#### SUPPLIED DATA ####

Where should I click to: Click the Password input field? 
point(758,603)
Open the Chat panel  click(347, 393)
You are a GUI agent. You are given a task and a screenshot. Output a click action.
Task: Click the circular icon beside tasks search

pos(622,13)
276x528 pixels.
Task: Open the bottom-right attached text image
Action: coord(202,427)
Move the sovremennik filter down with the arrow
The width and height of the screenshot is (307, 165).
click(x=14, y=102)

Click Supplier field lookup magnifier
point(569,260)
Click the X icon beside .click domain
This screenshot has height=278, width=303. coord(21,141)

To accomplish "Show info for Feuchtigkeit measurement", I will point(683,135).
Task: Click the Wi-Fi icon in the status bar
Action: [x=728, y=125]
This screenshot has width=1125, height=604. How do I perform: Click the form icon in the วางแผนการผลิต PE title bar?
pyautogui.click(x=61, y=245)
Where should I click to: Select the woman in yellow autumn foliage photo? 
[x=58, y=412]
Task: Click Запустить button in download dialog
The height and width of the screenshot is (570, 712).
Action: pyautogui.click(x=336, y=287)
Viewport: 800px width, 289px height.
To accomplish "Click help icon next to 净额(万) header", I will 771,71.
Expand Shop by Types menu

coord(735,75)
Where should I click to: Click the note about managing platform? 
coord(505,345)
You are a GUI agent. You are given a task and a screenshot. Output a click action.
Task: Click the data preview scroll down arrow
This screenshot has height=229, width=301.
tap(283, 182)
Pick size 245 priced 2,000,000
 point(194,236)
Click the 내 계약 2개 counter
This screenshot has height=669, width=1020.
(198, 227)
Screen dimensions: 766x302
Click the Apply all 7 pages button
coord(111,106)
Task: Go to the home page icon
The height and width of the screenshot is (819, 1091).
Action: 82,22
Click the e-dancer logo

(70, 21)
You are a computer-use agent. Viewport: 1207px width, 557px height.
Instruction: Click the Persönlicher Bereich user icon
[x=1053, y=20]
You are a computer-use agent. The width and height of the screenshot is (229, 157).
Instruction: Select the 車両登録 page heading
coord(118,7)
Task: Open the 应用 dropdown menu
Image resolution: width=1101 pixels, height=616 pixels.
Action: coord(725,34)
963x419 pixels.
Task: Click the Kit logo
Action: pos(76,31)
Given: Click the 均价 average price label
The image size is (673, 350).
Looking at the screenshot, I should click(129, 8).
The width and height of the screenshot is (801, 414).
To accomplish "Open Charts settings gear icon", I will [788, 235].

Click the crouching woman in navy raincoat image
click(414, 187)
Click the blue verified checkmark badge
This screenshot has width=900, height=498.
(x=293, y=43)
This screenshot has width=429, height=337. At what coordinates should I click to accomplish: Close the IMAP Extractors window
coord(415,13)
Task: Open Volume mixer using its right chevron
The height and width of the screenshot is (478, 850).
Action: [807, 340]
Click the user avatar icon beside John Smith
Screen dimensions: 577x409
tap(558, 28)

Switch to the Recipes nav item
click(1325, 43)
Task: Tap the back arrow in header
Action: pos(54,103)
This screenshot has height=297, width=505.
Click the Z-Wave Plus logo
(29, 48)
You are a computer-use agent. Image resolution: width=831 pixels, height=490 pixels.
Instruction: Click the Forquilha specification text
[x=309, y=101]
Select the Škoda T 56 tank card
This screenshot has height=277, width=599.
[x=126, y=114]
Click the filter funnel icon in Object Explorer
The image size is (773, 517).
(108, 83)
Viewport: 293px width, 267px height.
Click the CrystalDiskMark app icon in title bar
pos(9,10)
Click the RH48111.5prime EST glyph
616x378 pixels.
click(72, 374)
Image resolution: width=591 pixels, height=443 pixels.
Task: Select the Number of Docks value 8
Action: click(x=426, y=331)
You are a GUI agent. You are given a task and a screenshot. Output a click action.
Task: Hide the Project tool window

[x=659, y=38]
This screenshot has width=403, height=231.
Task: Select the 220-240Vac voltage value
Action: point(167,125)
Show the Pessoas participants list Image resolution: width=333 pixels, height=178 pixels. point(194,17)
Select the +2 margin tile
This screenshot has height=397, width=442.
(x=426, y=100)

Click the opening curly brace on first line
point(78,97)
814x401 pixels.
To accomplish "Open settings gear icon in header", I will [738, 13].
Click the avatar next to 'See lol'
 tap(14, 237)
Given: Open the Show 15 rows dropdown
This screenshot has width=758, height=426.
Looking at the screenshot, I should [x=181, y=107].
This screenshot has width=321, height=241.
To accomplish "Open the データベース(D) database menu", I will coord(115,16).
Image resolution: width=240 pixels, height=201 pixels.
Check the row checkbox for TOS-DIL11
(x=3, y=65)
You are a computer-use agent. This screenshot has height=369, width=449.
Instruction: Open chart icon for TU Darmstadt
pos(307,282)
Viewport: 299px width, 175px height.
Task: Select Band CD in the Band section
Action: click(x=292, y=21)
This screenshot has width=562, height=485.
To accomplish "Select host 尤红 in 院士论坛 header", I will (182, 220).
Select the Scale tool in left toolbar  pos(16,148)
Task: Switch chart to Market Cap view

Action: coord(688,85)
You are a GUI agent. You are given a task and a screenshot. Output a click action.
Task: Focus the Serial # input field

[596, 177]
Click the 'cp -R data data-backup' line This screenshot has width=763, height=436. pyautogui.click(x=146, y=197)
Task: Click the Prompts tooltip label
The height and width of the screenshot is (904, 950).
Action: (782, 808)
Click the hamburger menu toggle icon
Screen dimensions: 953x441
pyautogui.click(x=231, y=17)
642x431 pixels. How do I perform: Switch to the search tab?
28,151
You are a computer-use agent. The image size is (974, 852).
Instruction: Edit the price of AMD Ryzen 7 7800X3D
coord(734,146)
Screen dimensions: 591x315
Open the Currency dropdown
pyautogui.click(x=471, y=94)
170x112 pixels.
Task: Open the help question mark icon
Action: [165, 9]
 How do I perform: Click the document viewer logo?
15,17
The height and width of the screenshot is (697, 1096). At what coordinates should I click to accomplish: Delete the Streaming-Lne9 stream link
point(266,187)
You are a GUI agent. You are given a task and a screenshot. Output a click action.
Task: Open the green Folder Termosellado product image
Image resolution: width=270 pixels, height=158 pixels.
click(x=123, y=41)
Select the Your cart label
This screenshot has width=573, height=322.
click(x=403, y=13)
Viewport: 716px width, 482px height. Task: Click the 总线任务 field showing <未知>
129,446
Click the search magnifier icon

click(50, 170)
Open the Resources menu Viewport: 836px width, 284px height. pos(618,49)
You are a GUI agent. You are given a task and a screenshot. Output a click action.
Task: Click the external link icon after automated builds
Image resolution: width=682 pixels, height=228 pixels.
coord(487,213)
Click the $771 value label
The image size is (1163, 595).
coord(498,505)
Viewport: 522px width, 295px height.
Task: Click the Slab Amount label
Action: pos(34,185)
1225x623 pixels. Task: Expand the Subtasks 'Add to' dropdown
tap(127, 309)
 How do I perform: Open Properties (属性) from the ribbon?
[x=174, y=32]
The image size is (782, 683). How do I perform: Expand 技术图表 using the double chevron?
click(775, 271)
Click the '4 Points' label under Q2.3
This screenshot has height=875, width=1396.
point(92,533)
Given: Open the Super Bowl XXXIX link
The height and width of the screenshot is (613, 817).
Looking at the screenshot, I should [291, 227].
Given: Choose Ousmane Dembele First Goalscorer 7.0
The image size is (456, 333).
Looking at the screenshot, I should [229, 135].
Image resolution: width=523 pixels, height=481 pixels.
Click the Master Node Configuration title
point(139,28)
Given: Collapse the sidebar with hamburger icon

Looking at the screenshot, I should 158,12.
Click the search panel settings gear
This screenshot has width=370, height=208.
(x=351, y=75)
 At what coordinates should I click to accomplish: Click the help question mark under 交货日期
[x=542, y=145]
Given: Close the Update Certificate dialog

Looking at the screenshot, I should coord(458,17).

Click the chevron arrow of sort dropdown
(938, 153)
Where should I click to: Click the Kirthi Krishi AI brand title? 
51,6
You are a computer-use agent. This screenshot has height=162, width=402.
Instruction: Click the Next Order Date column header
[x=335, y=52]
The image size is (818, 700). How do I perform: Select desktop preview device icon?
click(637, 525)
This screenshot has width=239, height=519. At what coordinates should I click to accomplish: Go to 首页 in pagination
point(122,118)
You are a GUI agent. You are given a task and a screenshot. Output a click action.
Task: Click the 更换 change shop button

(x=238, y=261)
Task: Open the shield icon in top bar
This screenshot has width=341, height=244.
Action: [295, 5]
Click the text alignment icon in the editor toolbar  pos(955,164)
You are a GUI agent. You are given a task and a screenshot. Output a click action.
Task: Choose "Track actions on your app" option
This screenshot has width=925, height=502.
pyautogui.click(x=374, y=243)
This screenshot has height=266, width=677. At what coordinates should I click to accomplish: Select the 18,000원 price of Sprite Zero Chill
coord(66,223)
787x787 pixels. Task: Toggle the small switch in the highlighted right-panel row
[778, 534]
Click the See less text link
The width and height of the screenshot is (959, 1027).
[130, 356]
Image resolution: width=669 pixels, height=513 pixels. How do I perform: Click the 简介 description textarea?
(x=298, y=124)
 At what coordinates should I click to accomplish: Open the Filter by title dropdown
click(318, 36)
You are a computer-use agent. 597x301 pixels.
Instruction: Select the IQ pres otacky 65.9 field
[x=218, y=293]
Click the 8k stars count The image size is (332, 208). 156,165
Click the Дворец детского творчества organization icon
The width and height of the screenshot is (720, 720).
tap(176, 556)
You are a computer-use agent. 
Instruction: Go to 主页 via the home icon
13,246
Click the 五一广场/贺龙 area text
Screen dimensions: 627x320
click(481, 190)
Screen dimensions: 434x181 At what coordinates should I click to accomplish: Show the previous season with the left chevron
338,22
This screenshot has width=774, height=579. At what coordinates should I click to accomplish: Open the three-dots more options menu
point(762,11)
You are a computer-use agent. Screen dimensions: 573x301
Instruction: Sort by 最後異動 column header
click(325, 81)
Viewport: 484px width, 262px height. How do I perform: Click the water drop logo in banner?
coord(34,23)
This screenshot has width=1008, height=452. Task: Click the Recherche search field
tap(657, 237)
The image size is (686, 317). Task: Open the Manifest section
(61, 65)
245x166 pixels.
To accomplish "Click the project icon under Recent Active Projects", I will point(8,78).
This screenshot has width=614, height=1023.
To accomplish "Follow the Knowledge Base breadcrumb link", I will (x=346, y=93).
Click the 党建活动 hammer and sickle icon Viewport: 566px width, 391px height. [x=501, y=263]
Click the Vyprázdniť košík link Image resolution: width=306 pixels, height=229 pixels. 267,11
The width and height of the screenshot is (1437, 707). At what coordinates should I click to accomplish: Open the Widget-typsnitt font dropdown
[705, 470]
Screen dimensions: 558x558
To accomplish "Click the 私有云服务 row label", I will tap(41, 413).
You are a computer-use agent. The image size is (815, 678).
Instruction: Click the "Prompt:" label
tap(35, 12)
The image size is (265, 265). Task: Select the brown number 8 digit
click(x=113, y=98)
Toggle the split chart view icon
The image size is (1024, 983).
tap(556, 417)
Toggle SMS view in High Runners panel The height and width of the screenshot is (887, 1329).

####

#### EXERCISE GOAL:
Scan the material above for "computer". Copy every line where it appears.

#### TASK RESPONSE:
You are a computer-use agent. Viewport: 1207px width, 557px height.
You are a computer-use agent. The width and height of the screenshot is (229, 157).
You are a computer-use agent. Image resolution: width=831 pixels, height=490 pixels.
You are a computer-use agent. This screenshot has height=369, width=449.
You are a computer-use agent. The image size is (974, 852).
You are a computer-use agent. This screenshot has height=162, width=402.
You are a computer-use agent. 597x301 pixels.
You are a computer-use agent. 
You are a computer-use agent. Screen dimensions: 573x301
You are a computer-use agent. The image size is (815, 678).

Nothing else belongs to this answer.